L’enjeu RH dépasse donc la simple mise à disposition de personnel : il s’agit de structurer un véritable transfert de compétences vers les jeunes générations marocaines. Ce transfert repose sur des parcours qualifiants, mais aussi sur une coopération renforcée entre le tissu éducatif local et les besoins spécifiques du secteur manufacturier.
Des perspectives sociales pour l’Oriental
L’impact attendu sur l’emploi dans l’Oriental est particulièrement significatif. Cette région, longtemps restée en marge des grandes dynamiques économiques nationales, pourrait voir dans ce projet une véritable opportunité de transformation. En intégrant les jeunes diplômés, en ciblant des profils féminins et en offrant des débouchés aux habitants de zones périurbaines ou rurales, l’usine pourrait contribuer à un développement plus inclusif.
Le modèle envisagé par le groupe chinois n’est pas celui d’un simple site de production délocalisé. Il s’agit d’un ancrage territorial fondé sur une logique de co-développement avec les acteurs locaux. Les dispositifs de formation devront ainsi être adaptés, flexibles et alignés avec les évolutions technologiques constantes du secteur.

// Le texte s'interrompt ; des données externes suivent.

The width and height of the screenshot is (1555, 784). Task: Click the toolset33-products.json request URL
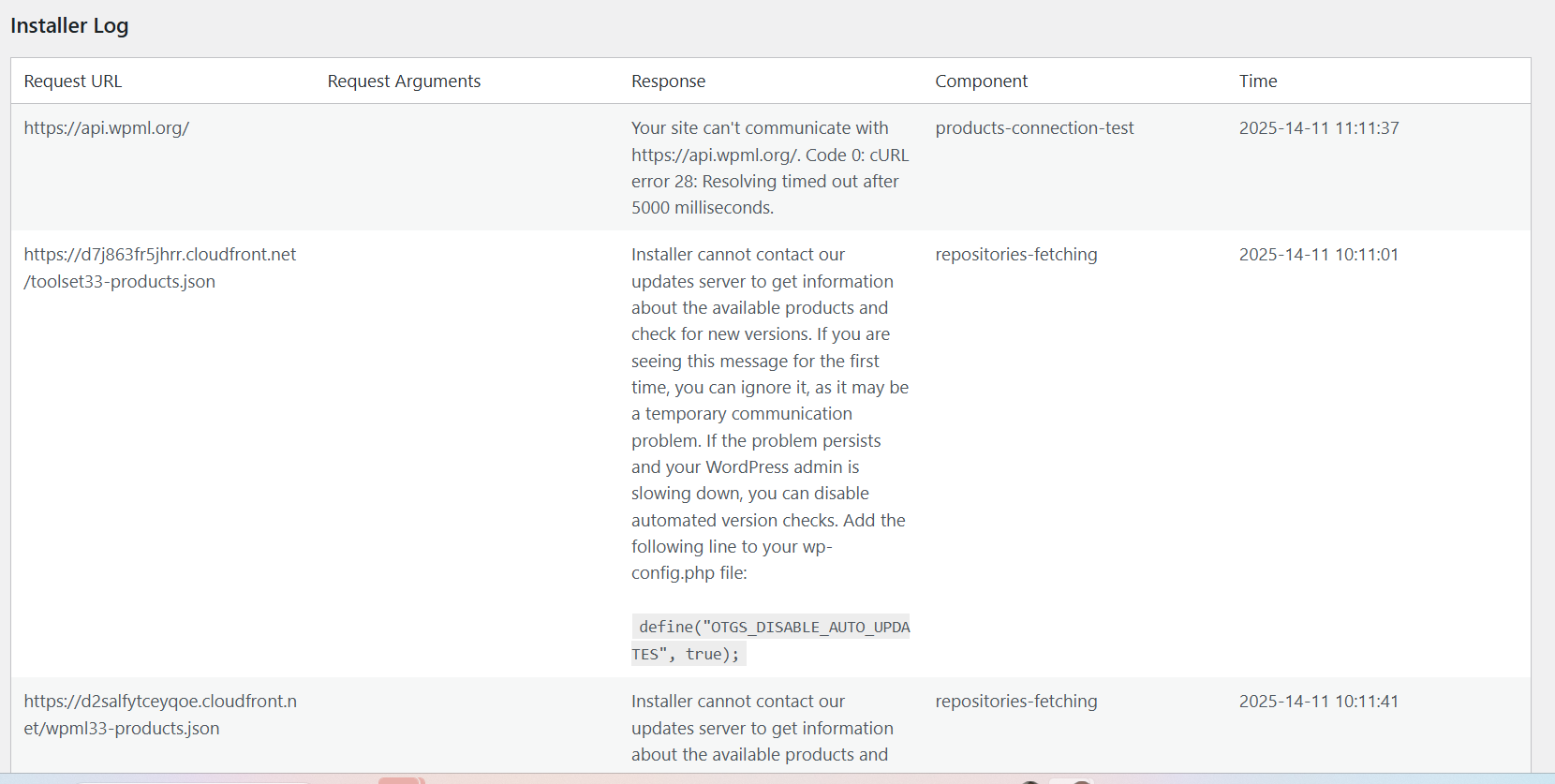(159, 268)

Zones industrielles et vision stratégique marocaine
Le projet s’inscrit dans une architecture plus large portée par l’État marocain : structurer des zones économiques performantes capables d’accueillir des investisseurs internationaux sur des chaînes de valeur à haute technicité. Kenitra Automotive City est un exemple déjà opérationnel, avec des groupes comme PSA (Stellantis) ou Yazaki. La région de l’Oriental, quant à elle, capitalise sur le développement du port Nador West Med pour devenir un hub industriel méditerranéen.
Ces zones bénéficient de conditions attractives : infrastructures modernes, cadre fiscal incitatif, stabilité politique, accords de libre-échange avec l’Europe, les États-Unis et plusieurs pays africains. Elles permettent à des groupes comme Shandong Yongsheng Rubber de sécuriser leur chaîne logistique et d’optimiser leur time-to-market sur plusieurs continents.

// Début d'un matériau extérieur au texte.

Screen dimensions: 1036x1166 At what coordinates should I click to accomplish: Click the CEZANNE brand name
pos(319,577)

La proximité de la CMC et des instituts spécialisés ajoute une dimension RH essentielle à cette équation. Ce lien entre politique industrielle et politique de formation est l’un des piliers du repositionnement économique marocain, qui entend gravir les échelons de la chaîne de valeur mondiale, notamment dans l’industrie automobile et ses dérivés.
Un projet inscrit dans une logique d’expansion globale
Le Maroc ne constitue pas une exception dans la stratégie du groupe chinois. Shandong Yongsheng Rubber multiplie les projets de localisation industrielle sur plusieurs continents. En Europe, en Amérique latine, et à travers des centres R&D en Asie, le groupe cherche à renforcer son empreinte mondiale. L’objectif est clair : combiner des sites de production régionaux avec des relais de recherche pour s’adapter au plus près des marchés tout en innovant.
Dans ce contexte, le Maroc offre une double opportunité : un ancrage régional vers l’Afrique et la Méditerranée, mais aussi une base industrielle fiable pour alimenter les marchés européens. Pour les autorités marocaines, cette implantation constitue une reconnaissance du travail mené ces dernières années pour structurer une offre industrielle attractive, connectée, et résolument tournée vers l’emploi local.
Le projet d’implantation de Shandong Yongsheng Rubber au Maroc dépasse le simple cadre d’un investissement industriel. Il cristallise des enjeux majeurs : territorialisation de la croissance, valorisation des compétences locales, et consolidation du Maroc comme plateforme industrielle régionale. À travers la formation, l’emploi qualifié et l’intégration logistique, il dessine les contours d’un partenariat industriel à haute valeur ajoutée, où la ressource humaine devient un vecteur de compétitivité autant qu’un levier de transformation territoriale.